=== Exercise goal ===
Give every entry again, word for word and in full.

──────── Record excerpts

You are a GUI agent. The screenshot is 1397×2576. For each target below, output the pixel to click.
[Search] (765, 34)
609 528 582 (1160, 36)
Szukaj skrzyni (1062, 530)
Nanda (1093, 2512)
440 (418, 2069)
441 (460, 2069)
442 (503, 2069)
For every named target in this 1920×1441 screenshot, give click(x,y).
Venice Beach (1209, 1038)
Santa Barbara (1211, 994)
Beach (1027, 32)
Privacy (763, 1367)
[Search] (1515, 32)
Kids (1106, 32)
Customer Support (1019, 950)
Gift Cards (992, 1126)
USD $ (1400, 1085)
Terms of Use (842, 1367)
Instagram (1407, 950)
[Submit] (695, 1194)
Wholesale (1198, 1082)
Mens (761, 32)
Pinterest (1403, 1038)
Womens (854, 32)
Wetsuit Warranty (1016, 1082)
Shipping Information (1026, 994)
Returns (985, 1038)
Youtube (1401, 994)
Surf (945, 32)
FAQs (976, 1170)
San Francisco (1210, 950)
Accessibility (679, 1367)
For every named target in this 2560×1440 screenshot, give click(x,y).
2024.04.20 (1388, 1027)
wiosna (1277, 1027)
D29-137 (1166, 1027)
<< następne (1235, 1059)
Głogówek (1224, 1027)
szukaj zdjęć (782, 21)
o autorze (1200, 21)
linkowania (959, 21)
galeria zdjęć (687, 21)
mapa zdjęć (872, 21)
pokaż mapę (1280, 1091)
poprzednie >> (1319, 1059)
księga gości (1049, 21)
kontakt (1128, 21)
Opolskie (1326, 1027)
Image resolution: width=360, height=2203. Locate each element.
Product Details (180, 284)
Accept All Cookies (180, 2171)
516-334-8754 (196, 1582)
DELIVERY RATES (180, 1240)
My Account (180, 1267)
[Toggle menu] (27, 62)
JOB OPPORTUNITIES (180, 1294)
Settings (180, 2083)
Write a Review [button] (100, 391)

────────────────

=== Output ===
You are a GUI agent. The screenshot is 1397×2576. For each target below, output the pixel to click.
[Search] (765, 34)
609 528 582 (1160, 36)
Szukaj skrzyni (1062, 530)
Nanda (1093, 2512)
440 (418, 2069)
441 (460, 2069)
442 (503, 2069)
For every named target in this 1920×1441 screenshot, give click(x,y).
Venice Beach (1209, 1038)
Santa Barbara (1211, 994)
Beach (1027, 32)
Privacy (763, 1367)
[Search] (1515, 32)
Kids (1106, 32)
Customer Support (1019, 950)
Gift Cards (992, 1126)
USD $ (1400, 1085)
Terms of Use (842, 1367)
Instagram (1407, 950)
[Submit] (695, 1194)
Wholesale (1198, 1082)
Mens (761, 32)
Pinterest (1403, 1038)
Womens (854, 32)
Wetsuit Warranty (1016, 1082)
Shipping Information (1026, 994)
Returns (985, 1038)
Youtube (1401, 994)
Surf (945, 32)
FAQs (976, 1170)
San Francisco (1210, 950)
Accessibility (679, 1367)
For every named target in this 2560×1440 screenshot, give click(x,y).
2024.04.20 (1388, 1027)
wiosna (1277, 1027)
D29-137 (1166, 1027)
<< następne (1235, 1059)
Głogówek (1224, 1027)
szukaj zdjęć (782, 21)
o autorze (1200, 21)
linkowania (959, 21)
galeria zdjęć (687, 21)
mapa zdjęć (872, 21)
pokaż mapę (1280, 1091)
poprzednie >> (1319, 1059)
księga gości (1049, 21)
kontakt (1128, 21)
Opolskie (1326, 1027)
Image resolution: width=360, height=2203. Locate each element.
Product Details (180, 284)
Accept All Cookies (180, 2171)
516-334-8754 (196, 1582)
DELIVERY RATES (180, 1240)
My Account (180, 1267)
[Toggle menu] (27, 62)
JOB OPPORTUNITIES (180, 1294)
Settings (180, 2083)
Write a Review [button] (100, 391)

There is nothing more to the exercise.